His most remarkable experience, he said, was seeing the walls of Jerusalem. "A lot of people say that when they see the [Western] Wall for the first time, they are overwhelmed. I won't diminish that. It was quite remarkable for me when I saw it."

But the walls surrounding the Old City had an even greater impact. "I guess that city has come to represent everything I hold dear so far as that country is concerned. You can see in those walls the course of our social history more than you can in the Western Wall. The Western Wall, I guess, represented the bond with God. The walls of that city represented our sociological ascendancy and decline at the same time."

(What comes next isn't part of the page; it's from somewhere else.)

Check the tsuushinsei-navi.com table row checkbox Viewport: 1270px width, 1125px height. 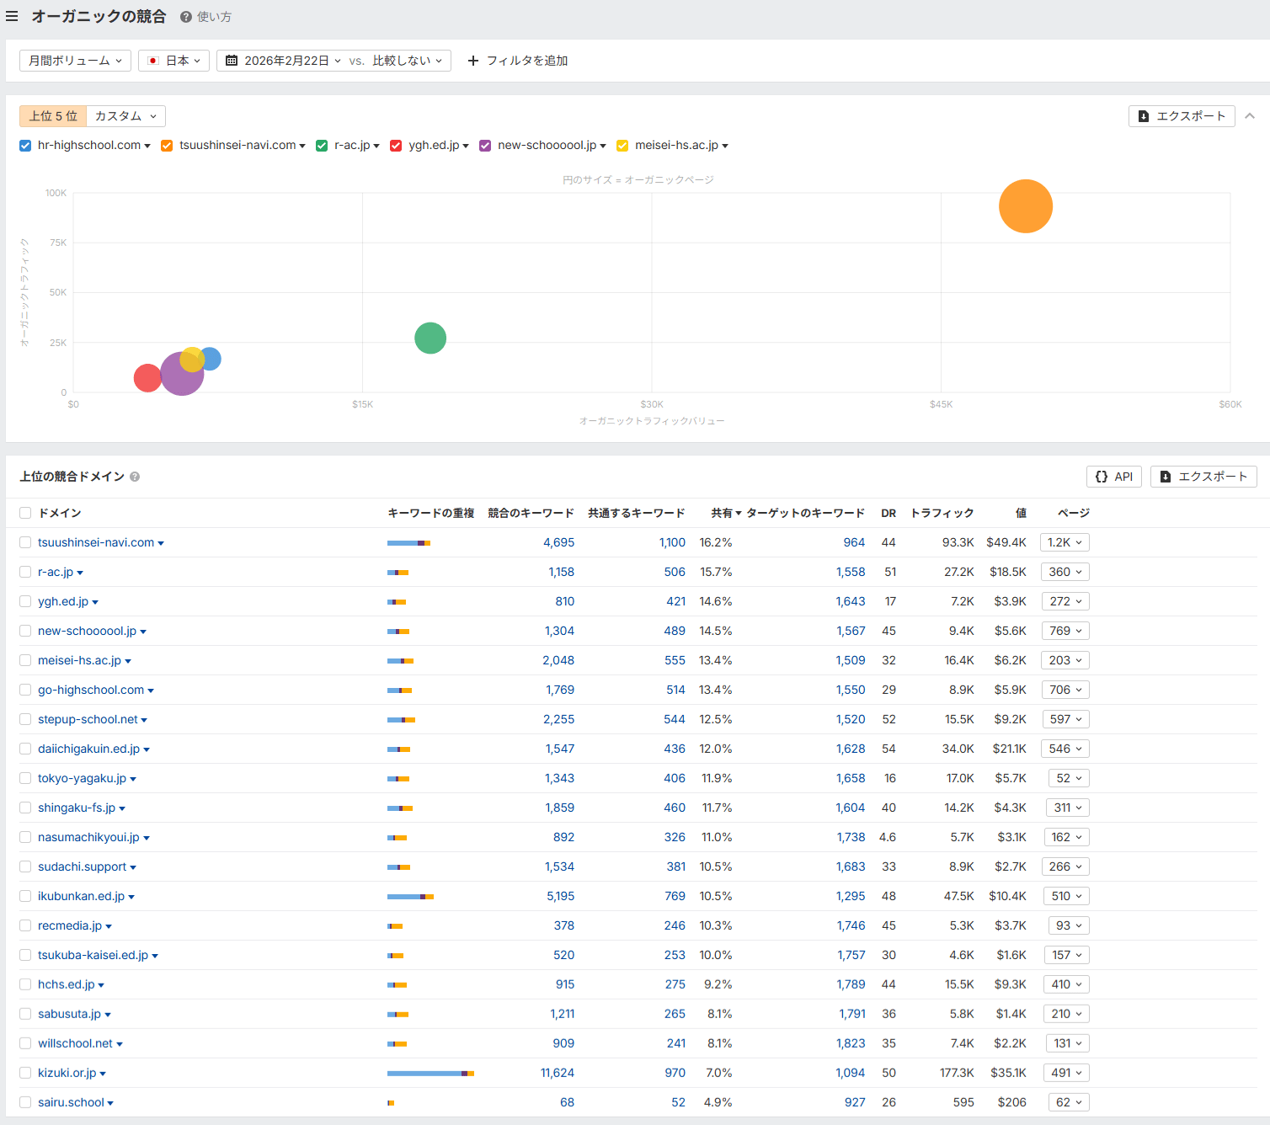pos(25,542)
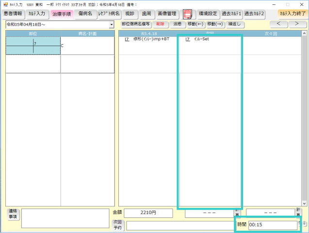This screenshot has height=233, width=309.
Task: Click the カルテ入力終了 button
Action: (x=293, y=14)
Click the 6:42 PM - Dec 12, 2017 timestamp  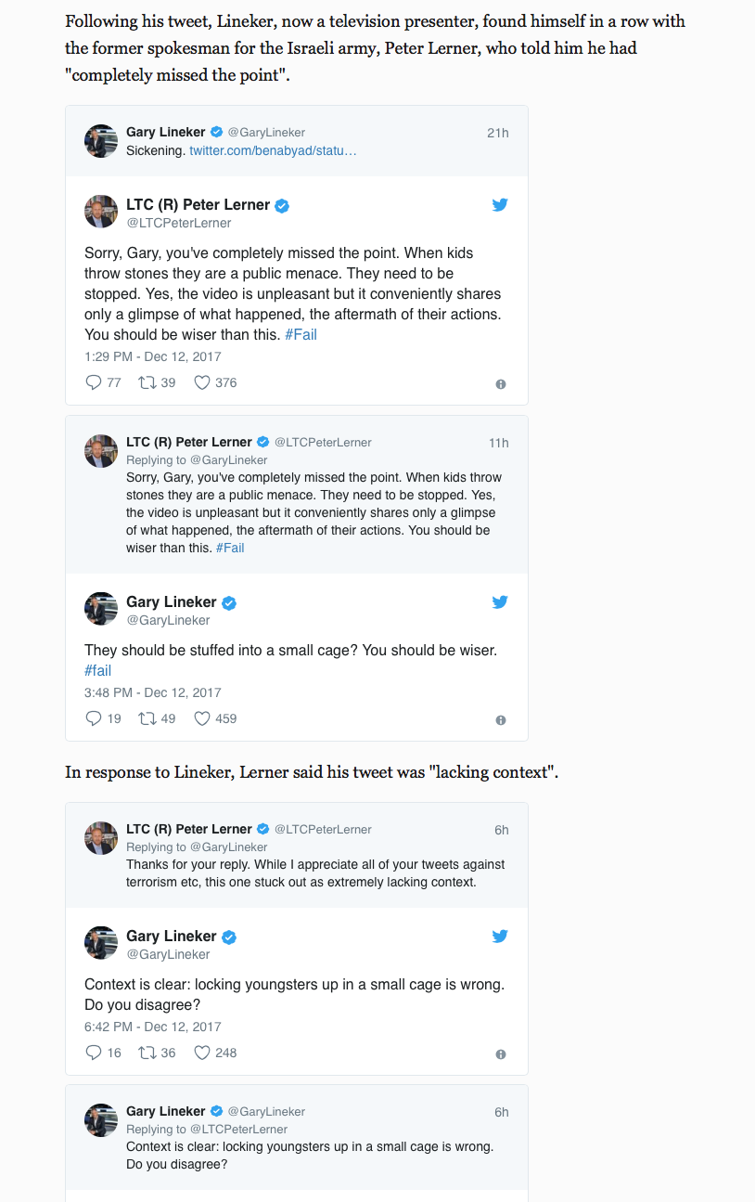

Pollard returned from Israel more convinced than ever that he had no alternative but eventually to settle in that country. He wanted to join the Israeli Army and become a Jewish fighter. He was determined to become a "normal" Jew, living in a Jewish state. He was going to get rid of his Jewish ghetto hangups. Indeed, his parents recalled that he had simply wanted to stay in Israel after the Weizman camp experience. "We had trouble getting him home," Dr. Pollard said. "He wanted to stay there and we told him to come home and finish his education and go back as a contributor."

The boy obeyed his parents. He came home refreshed and excited. He now had a game plan in mind, and it involved preparing himself for the move to Israel. But those heady plans were quickly thwarted upon his return to the real world of South Bend.